Most Connecticut schools have some kind of air conditioning, but the systems can be unreliable. Schools from the 1960s and ’70s may have windows that don’t open wide enough to ventilate the classroom if the AC falters. And a school that depends on window breezes runs into the problem that on many days in Connecticut’s warmer months the outside air is unhealthy as well. Starting in the ’90s, new schools were built for defense against intruders, and windows got smaller and tighter.
An estimated 20 percent of schools in Connecticut has had no updates to make classroom air more breathable, especially as the school day goes on. Since the arrival of COVID-19 and the reopening of schools last fall, the need for effective ventilation and air filtration has become urgent.
Like eating breakfast, having clean, unstuffy air to breathe is a prerequisite for staying alert and concentrating on lessons. In a time of pandemic, filtering the air can be a prequisite to staying uninfected and in school.
“HVAC is a building block,” Kate Dias told The Day in a visit just before schools fully re-opened. “Bad temperatures affect learning.” Dias is the president of the CEA, the Connecticut Education Association. Before this year she taught statistics and geometry at Manchester High School.
“I love data,” she said. “It tells the story.”
The data being used to push for better air quality is included in the results of a 2021 survey that showed one-third of Connecticut school districts reporting they lacked sufficient funds to start an indoor air quality program in about one-fifth of the state’s schools. Locally, that includes East Lyme, New London and Salem.
The Lamont administration conducted the survey last spring but only recently released the results after requests from the Accountability Project of Connecticut Public, formerly known as Connecticut Public Radio. Meanwhile, the CEA got the attention of the media and the Connecticut Conference of Municipalities, which has listed education measures first on its legislative agenda and state bond funds for HVAC repairs and air filtration improvements as number one among its education priorities.
For many months, however, Gov. Lamont has lumped air quality improvement in with more social workers, teachers and after-school programs as a matter of priorities for local officials deciding how to spend their federal Covid relief allotments. The Stonington Board of Finance, for one, decided against spending $1.4 million toward improving HVAC at the middle school, with some board members saying the school system failed to be transparent about what it would do with its own $4.1 million in Covid relief funds. The board ended up committing $100,000 for the middle school in the plan that went to a town meeting in October, and noted that school officials were seeking state funds.
On Tuesday, the administration’s chief operating officer, Josh Geballe, told state legislators at a school construction meeting that in light of the state’s improving fiscal situtation, air quality upgrades are now on the table, the Connecticut Mirror reported. Bipartisan support for upgrading HVAC in schools is also increasing in the legislature as the 2022 session nears.

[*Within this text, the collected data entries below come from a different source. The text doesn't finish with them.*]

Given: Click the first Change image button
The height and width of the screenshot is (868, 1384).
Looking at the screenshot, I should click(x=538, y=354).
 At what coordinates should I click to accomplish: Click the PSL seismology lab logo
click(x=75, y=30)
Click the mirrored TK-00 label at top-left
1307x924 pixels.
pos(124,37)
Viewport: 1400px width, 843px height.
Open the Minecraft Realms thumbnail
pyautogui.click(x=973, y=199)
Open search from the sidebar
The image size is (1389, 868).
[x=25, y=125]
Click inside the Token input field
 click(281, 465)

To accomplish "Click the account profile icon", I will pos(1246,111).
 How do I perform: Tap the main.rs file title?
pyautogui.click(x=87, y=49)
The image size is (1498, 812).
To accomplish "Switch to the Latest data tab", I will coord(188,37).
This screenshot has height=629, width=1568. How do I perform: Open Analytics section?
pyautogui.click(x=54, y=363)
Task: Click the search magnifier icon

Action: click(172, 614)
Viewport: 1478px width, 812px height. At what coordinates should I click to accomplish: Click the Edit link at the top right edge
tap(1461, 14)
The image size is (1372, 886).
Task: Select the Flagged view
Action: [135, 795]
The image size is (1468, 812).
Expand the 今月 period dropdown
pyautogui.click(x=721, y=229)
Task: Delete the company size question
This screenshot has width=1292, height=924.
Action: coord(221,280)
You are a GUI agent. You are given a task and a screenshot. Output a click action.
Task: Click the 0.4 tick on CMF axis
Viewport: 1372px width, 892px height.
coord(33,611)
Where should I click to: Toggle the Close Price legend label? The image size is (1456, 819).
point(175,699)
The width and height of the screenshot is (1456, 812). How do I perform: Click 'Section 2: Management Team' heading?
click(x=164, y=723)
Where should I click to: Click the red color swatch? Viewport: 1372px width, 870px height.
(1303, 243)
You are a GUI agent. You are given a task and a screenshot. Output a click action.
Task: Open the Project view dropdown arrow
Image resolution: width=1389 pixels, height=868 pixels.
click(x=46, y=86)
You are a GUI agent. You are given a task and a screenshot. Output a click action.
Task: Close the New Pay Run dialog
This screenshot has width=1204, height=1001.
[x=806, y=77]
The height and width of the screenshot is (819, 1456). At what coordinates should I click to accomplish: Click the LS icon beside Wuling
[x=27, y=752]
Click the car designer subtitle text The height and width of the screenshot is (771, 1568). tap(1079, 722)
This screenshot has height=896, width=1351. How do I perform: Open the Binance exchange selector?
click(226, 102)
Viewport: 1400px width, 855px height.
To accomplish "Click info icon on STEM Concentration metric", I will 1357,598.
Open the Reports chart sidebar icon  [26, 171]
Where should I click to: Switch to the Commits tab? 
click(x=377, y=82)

Six months ago, with fingers still crossed that there would be no overwhelming Covid winter surge, the goal was to get back to “normal” in schools. Tough lessons have been learned about students’ mental health after isolation, the unwillingness of some families to have their children vaccinated, and the unforeseen contagiousness of the omicron variant. Fortunately, the administration and legislators seem to be listening to the evidence that clean, comfortable air in school can help with those issues and create a better environment for learning, and that it’s their job to support it.
Lisa McGinley is a member of The Day Editorial Board.